Die Gegendemo (Bürgerfest) zu der auch Ministerpräsident Haseloff angetreten war kann man mit etwa 400 Teilnehmern nun auch nicht groß nennen aber es war eindeutig die interessantere und erfolgreichere Veranstaltung.
Es war regnerisch. Gut, das zählt nicht, 100 Meter weiter bei den Neonazis war es auch regnerisch. Es ist auch die Frage, wie man Teilnehmer zählt, wenn eine Veranstaltung von 13 bis 18 Uhr geht. Ein weiterer Grund war, dass das Thema erst wenige Tage zuvor wirklich Thema wurde: Es lag keinem daran, hordenweise rechte und linke Extreme aufmerksam zu machen, wir haben durchaus lokale Erfahrung mit dem Schwarzen Block.
Von Verhältnissen wie in manch östlicheren Gefilden ist Wittenberg also erfreulicherweise sehr weit entfernt.
Ein Wittenberger bekommt Martin Luther, Philipp Melanchthon und die Reformation bereits mit der Muttermilch eingetrichtert. sodass der durchschnittliche, atheistische Wittenberger durchaus stolz auf seine Stadt und deren Geschichte ist. Das war selbst im Sozialismus so. Und das half über die Wende: Während andere krampfhaft Identität suchten da die DDR ja weg war, hatten Wittenberger das Problem nicht: Die Identität war "Lutherstadt Wttenberg". Heute sieht der Wittenberger in der Innenstadt täglich Ausländer: Touristen, Studenten, zeitweilig Beschäftigte. Wir sind nicht der Ort, der erstmals mehr als zwei Ausländer sieht.

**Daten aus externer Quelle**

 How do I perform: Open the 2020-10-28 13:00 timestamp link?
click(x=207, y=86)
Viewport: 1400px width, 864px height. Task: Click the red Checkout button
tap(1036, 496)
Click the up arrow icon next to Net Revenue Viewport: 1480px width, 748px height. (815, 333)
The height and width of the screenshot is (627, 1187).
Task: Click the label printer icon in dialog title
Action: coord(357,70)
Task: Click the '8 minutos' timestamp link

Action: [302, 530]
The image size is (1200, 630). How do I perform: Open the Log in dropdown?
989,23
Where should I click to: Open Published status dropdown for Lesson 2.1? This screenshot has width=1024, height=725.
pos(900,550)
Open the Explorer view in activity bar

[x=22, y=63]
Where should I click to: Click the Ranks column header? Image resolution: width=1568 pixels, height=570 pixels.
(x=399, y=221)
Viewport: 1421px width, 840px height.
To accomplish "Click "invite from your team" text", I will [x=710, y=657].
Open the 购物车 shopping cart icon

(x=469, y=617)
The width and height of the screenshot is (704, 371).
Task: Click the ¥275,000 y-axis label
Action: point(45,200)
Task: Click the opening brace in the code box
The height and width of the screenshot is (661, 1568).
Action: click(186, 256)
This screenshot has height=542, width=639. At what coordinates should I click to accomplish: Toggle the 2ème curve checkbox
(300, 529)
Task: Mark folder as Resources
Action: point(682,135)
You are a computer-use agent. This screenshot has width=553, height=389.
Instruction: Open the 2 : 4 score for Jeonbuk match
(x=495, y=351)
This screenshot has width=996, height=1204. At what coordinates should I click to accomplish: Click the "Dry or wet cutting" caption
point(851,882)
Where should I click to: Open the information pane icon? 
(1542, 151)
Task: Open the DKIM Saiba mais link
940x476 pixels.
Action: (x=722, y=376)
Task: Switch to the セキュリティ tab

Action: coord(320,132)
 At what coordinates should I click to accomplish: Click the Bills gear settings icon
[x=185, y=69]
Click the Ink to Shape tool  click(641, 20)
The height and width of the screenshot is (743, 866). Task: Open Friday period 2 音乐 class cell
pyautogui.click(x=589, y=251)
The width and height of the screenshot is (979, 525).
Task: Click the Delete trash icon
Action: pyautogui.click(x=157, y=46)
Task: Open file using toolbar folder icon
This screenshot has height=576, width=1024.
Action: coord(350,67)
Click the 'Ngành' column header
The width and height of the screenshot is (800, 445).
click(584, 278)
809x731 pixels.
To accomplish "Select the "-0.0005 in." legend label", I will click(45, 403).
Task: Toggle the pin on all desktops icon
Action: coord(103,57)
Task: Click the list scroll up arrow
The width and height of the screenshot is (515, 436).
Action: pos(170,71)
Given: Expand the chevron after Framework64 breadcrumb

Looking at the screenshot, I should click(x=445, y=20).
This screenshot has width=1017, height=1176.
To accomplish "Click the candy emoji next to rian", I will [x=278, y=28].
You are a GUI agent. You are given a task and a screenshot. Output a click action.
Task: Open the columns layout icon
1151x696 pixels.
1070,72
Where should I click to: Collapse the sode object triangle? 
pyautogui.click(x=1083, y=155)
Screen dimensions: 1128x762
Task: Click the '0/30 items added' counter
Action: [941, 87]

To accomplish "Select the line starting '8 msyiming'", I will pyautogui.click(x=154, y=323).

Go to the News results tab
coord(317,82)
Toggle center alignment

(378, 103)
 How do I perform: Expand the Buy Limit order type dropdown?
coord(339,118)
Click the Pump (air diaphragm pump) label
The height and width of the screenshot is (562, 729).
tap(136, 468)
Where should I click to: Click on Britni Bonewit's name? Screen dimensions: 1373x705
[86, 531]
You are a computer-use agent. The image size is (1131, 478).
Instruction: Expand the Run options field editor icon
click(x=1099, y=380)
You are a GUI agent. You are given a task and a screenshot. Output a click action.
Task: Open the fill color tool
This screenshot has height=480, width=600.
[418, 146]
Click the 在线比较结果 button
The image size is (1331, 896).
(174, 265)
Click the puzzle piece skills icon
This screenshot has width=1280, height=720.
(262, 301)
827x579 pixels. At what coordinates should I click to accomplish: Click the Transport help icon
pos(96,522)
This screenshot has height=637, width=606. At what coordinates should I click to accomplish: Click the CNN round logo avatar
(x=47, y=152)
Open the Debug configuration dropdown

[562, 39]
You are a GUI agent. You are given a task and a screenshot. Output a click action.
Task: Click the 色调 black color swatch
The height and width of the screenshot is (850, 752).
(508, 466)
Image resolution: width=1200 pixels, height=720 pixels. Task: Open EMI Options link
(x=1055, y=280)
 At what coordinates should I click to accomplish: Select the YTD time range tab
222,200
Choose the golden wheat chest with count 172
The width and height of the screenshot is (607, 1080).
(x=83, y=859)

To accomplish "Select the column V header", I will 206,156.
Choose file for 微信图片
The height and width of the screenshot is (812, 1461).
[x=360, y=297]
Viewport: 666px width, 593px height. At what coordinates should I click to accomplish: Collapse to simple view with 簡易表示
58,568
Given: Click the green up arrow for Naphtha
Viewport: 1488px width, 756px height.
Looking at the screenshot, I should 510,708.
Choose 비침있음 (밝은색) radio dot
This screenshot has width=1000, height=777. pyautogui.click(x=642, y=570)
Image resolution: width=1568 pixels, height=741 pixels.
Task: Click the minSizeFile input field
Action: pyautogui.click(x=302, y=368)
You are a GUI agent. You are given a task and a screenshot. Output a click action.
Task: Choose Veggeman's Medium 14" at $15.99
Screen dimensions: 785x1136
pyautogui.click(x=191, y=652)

Es gibt einen breiten bürgerschaftlichen Konsens: Wir leben von und mit Luther und der Reformation, das ist der Kern der Stadt. Das lassen wir uns nicht kaputtmachen. Und wenn man zwei 15jährige Rotzlöffel zu zwei chinesischen Mädchen Buhh! rufen, ist das hier (anders als in anderen Städten) schon großes Thema, wird öffentlich verhandelt. Andererseits weiß ich natürlich nicht, wie breit der Konsens wirklich ist: Ängste gibt es natürlich aus, nicht ganz wenige.
Wittenberg hat eine weitere Besonderheit: Die Pegida-AfD-Wutbürger-besorgte-Bürger-Bewegung wird nach meiner Beobachtung in weiten Teilen von Rentnern getragen. Diese Zielgruppe ist in Wittenberg aber deutlich schwächer ausgeprägt: Der normale DDR-Bürger hatte keine Kontakte zu Ausländern. In Wittenberg war das anders, da wurde ab 1972 das Nordwerk aufgebaut, in den 1970er Jahren waren bis zu 2000 Ausländer (Algerier, Ägypter, Syrer, Franzosen, Japaner) in der Stadt. Als Garnisonsstadt waren weiterhin ständig sowjetische Offiziere und ihre Frauen präsent. Der Rentner-Zielgruppe in Wittenberg sind Ausländer nicht neu.